Amo a
vida! Adoro quando ela se manifesta numa gargalhada sonora, num abraço
espontâneo, numa zanga monumental, num erro crasso, numa angústia corrosiva,
numa espera ansiosa, num trabalho suado, numa conversa profunda, numa decepção
monstruosa, num silêncio desgastante, numa mão estendida, num conselho avisado,
num projeto partilhado e num beijo sem fim. Adoro quando ela nos deixa uma
noite acordada a pensar e nos obriga a melhorar e nos desafia sem cessar a
superar o impensável e inimaginável e nos transforma num alguém que ainda ontem
não levávamos dentro de nós. Adoro entregar-me, vestir causas e partilhar
entusiasmos, emocionar-me até à medula e sentir o nó que aperta a garganta e se
prolonga e prolonga e não tem fim. Adoro essa vida que nos acorda primavera e
deixa de ser colorida sem sabermos porquê e se descose ao entardecer pelas
costuras numa torrente de lágrimas que encharcam, resfriam e constipam o dia de
amanhã. Adoro caminhar lentamente a tristeza de uma ausência e sentir como nos
enche o coração de saudade, adoro recordar e reviver momentos passados num
sorriso que ilumina a alma, reencontrar pessoas, coisas, sítios, músicas,
letras, palavras, vozes e encher delas os pensamentos pachorrentos de uma tarde
de verão. Adoro amar tudo o que se cruza no meu caminho e me agarra com dois
braços abertos e enche a noite de ternura e os dias de cumplicidade e dói
quando se ausenta e atormenta quando se escapa. Amo demais os mundos escritos
aprendidos de palavras com que forrei e enchi o meu próprio Universo e é nelas que
espalho e espelho com delícia e prazer as cores, a música e os sabores das
vozes da minha alma.  Adoro dar
tempo e um compasso de espera à vida que se apressa a ser consumida no imediato
e a deixar para amanhã o que poderia ser feito hoje e antecipar o que grita
para ser deixado uns dias em cima da mesa, surpreender e ser surpreendida pelo
que não espero, ficar sem voz, ficar sem fôlego, ficar sem forças e abraçar o
milagre até ao café da manhã.
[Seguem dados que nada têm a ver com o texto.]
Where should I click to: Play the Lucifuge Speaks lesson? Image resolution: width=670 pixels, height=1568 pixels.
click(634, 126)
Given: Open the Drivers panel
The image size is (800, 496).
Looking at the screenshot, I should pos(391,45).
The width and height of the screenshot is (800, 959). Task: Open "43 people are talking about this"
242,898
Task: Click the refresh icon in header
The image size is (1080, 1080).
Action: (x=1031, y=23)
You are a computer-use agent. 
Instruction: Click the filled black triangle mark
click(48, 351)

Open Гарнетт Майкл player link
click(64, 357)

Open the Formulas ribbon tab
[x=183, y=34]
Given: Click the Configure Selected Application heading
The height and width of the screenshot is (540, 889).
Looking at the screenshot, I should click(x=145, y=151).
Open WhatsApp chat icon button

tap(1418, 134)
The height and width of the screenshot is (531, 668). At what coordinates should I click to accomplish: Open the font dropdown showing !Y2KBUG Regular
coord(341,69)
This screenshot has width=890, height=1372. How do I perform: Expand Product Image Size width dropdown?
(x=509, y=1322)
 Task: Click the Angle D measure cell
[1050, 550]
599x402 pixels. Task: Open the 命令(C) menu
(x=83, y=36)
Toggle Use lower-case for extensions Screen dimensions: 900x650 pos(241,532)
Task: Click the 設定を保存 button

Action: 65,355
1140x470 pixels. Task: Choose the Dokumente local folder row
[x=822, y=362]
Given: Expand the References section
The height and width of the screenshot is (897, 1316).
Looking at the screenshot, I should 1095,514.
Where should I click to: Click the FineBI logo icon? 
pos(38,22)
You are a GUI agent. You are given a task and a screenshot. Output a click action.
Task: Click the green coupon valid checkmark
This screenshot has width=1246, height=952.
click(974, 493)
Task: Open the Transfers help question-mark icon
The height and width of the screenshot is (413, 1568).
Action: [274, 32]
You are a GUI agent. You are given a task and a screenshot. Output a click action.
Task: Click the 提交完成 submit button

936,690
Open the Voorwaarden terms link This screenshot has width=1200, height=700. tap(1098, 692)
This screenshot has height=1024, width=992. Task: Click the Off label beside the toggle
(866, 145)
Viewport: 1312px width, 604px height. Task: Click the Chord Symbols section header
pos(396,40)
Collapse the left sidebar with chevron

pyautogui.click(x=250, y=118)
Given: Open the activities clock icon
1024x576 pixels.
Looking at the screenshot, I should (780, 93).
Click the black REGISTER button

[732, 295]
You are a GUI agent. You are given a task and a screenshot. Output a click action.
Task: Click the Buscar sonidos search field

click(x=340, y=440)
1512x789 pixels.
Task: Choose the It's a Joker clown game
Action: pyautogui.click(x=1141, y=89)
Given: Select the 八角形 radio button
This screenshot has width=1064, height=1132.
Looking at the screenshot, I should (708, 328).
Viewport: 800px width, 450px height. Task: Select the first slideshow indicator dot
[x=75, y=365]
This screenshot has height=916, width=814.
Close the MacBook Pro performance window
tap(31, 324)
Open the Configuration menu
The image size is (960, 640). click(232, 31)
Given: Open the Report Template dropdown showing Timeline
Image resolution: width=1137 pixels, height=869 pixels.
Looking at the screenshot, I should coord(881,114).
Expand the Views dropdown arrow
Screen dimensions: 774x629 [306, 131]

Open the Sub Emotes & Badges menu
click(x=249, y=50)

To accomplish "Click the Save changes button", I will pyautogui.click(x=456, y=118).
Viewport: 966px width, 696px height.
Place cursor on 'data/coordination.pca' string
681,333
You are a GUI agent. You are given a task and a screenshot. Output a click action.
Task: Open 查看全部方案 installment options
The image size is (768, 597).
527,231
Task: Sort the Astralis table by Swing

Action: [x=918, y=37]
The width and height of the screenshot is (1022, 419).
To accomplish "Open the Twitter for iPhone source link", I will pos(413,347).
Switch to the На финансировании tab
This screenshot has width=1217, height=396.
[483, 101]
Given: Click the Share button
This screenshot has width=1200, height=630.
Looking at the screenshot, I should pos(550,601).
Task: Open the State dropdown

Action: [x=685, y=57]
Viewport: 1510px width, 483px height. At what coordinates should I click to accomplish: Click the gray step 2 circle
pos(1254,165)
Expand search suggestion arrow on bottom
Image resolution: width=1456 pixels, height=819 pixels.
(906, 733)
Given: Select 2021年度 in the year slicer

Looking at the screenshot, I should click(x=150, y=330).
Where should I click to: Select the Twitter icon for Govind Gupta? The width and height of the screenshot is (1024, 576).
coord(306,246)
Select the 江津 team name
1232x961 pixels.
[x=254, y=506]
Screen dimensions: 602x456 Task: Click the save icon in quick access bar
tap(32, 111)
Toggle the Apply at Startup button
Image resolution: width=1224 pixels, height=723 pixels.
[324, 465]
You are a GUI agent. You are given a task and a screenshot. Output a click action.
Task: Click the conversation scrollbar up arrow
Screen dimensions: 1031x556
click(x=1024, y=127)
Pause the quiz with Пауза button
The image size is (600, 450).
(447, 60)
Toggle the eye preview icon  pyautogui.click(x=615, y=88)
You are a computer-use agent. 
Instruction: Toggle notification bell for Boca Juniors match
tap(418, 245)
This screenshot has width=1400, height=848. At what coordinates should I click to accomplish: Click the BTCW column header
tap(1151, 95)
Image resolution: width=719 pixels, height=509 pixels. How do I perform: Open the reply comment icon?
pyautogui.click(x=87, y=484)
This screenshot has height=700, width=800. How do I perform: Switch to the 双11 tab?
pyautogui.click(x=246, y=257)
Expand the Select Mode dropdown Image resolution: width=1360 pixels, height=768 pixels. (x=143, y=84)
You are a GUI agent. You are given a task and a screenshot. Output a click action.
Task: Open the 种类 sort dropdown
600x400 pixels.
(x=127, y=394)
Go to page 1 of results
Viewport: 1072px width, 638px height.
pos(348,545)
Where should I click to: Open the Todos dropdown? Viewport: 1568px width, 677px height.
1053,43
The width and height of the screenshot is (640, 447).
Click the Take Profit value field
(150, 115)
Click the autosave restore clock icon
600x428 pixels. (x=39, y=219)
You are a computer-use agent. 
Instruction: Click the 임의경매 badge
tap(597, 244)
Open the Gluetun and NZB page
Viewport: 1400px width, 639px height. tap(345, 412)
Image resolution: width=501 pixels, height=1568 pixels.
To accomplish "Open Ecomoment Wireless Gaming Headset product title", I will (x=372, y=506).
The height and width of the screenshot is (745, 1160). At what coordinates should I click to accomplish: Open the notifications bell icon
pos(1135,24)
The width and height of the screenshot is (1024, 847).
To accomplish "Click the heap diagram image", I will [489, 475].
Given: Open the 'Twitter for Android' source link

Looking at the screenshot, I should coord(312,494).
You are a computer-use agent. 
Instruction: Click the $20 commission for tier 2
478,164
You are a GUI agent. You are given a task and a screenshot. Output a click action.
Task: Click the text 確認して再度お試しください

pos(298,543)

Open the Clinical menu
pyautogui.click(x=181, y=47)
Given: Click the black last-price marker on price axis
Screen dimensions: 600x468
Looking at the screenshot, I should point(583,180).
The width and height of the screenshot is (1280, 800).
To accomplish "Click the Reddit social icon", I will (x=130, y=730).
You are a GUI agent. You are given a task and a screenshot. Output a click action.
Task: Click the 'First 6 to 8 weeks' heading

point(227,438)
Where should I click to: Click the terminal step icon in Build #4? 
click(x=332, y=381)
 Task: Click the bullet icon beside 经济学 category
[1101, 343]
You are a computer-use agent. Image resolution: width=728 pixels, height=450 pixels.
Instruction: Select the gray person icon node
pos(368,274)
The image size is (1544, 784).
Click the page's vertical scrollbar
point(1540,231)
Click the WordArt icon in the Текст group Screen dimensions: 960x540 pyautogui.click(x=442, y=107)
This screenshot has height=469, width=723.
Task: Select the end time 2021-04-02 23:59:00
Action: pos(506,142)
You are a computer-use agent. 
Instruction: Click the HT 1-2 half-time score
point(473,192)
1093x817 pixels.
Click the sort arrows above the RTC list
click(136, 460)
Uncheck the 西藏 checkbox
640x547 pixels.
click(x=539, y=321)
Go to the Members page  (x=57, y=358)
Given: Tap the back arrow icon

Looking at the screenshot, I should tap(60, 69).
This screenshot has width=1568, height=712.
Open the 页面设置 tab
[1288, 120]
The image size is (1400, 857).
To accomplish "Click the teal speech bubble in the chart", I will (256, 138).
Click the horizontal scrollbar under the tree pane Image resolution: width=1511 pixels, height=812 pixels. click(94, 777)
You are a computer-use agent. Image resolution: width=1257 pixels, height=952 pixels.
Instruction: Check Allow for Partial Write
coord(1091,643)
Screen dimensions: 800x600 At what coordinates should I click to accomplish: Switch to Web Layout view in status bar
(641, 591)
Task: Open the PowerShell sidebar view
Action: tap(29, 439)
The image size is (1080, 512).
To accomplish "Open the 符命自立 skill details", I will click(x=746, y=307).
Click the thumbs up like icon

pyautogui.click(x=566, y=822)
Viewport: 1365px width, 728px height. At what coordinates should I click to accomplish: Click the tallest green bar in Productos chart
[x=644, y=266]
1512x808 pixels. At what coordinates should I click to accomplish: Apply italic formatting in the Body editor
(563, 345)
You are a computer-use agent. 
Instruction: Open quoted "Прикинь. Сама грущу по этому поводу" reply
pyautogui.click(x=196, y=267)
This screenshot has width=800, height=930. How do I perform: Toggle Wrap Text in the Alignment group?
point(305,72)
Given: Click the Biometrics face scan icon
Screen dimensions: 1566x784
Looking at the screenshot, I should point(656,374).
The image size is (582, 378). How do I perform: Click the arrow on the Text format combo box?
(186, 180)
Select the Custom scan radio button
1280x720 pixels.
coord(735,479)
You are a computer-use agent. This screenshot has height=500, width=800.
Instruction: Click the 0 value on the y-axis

É isso a vida, só assim sei viver e quero
escrever os dias de mim, um atrás do outro como se tudo fosse acabar no segundo
a seguir, entregue ao que sou, amando como sei, dando o que não concebo, assinando
tudo o que faço sem nada negar ou esconder e de nada renegar porque vida há só
uma, aquela a que Deus deu a bênção do meu nome e a competência para a ser.